== Excerpted records ==

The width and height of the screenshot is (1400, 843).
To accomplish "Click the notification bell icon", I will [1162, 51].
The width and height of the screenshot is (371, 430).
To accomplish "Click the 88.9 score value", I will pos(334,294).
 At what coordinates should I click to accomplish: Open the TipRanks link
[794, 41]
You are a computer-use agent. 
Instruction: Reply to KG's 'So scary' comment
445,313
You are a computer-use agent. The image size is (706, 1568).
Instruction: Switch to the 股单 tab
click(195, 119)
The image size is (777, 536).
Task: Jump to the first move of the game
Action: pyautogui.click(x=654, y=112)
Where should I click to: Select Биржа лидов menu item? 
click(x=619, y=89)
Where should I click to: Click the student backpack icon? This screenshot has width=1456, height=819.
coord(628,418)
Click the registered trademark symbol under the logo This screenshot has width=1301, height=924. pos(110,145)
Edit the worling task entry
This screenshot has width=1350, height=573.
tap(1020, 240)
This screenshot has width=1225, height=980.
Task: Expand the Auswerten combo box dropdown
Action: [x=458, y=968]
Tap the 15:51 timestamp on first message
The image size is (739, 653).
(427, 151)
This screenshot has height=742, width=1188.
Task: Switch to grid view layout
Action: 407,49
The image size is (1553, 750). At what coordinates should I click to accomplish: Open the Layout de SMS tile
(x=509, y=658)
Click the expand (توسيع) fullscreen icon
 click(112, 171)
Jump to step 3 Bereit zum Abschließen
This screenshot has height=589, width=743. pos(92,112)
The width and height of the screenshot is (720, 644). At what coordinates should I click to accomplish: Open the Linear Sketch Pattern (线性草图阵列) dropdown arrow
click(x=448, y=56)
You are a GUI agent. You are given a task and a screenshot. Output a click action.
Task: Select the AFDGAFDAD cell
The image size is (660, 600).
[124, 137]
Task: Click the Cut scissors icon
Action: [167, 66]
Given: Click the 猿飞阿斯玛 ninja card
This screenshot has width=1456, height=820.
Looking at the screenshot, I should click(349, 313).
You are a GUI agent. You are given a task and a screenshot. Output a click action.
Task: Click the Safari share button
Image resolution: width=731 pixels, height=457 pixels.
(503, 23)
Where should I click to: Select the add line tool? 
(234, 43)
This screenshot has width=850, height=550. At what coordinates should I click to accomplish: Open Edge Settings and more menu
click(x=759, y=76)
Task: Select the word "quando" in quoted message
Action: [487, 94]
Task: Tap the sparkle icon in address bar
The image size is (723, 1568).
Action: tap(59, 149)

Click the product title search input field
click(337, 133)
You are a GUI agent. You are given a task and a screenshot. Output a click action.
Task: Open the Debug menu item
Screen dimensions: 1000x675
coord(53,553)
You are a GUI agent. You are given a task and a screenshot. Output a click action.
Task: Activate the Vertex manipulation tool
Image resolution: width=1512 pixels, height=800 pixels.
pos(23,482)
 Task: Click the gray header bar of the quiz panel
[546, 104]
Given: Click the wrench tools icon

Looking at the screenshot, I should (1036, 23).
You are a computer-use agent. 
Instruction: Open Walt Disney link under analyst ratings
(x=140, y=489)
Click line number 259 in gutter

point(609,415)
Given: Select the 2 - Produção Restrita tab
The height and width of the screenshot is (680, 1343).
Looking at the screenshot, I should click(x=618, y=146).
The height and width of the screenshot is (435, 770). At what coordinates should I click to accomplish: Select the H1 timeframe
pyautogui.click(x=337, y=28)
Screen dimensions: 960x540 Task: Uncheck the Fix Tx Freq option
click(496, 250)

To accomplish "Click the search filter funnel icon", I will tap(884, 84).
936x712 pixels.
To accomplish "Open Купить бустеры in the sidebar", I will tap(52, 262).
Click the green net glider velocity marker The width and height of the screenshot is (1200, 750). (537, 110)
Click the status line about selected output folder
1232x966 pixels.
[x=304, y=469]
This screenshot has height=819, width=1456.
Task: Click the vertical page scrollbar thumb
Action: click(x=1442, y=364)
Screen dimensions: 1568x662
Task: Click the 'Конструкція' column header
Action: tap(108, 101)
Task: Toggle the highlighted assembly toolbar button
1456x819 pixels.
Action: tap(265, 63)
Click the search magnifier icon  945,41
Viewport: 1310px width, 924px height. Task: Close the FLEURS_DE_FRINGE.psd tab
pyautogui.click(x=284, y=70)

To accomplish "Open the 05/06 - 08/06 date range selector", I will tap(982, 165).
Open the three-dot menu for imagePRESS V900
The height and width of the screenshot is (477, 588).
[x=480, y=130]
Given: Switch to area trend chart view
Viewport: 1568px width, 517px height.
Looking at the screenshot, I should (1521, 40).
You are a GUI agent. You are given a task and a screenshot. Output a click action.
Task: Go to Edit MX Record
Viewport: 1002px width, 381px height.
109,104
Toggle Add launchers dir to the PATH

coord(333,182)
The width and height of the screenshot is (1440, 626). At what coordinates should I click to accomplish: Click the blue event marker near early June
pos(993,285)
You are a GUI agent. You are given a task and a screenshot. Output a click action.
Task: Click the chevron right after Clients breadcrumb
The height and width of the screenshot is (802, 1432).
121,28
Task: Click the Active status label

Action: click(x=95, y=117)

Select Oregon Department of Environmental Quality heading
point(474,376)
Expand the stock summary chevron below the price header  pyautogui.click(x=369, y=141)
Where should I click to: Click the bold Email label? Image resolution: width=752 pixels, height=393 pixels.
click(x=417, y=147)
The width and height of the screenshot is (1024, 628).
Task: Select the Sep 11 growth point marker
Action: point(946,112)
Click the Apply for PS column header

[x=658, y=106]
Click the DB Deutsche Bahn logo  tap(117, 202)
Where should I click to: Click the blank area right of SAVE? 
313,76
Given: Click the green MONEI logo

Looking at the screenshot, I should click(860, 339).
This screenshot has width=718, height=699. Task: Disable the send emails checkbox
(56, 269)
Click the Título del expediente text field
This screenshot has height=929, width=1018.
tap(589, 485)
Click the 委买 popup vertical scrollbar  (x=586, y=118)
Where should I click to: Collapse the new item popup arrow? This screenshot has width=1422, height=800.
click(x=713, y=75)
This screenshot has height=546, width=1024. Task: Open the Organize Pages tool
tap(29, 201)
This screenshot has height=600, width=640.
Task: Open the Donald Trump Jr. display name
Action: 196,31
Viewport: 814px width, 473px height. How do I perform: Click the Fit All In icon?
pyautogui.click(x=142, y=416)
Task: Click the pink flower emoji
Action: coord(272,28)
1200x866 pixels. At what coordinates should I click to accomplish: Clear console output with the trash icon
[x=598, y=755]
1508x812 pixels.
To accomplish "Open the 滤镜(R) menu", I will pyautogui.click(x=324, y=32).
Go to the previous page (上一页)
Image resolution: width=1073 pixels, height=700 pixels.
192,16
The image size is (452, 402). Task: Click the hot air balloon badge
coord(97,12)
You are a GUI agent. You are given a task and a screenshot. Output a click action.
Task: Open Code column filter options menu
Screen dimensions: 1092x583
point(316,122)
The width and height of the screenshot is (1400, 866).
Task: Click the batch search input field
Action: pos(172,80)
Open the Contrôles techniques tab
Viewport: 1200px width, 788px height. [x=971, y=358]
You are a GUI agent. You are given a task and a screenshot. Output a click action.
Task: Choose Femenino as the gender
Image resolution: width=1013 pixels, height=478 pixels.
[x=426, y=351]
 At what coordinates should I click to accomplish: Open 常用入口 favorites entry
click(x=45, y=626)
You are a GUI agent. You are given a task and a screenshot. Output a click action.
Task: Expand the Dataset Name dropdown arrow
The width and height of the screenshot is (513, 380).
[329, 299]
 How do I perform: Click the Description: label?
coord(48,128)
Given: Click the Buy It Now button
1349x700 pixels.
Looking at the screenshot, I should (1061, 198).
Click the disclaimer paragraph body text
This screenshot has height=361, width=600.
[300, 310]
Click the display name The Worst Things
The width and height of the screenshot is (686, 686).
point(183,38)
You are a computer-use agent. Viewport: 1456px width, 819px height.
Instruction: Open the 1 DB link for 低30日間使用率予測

===

Task details: Output, with no changes, the lines from the one containing "Viewport: 1310px width, 924px" through the one containing "pos(993,285)", including both of those lines.

Solution to the problem:
Viewport: 1310px width, 924px height. Task: Close the FLEURS_DE_FRINGE.psd tab
pyautogui.click(x=284, y=70)

To accomplish "Open the 05/06 - 08/06 date range selector", I will tap(982, 165).
Open the three-dot menu for imagePRESS V900
The height and width of the screenshot is (477, 588).
[x=480, y=130]
Given: Switch to area trend chart view
Viewport: 1568px width, 517px height.
Looking at the screenshot, I should (1521, 40).
You are a GUI agent. You are given a task and a screenshot. Output a click action.
Task: Go to Edit MX Record
Viewport: 1002px width, 381px height.
109,104
Toggle Add launchers dir to the PATH

coord(333,182)
The width and height of the screenshot is (1440, 626). At what coordinates should I click to accomplish: Click the blue event marker near early June
pos(993,285)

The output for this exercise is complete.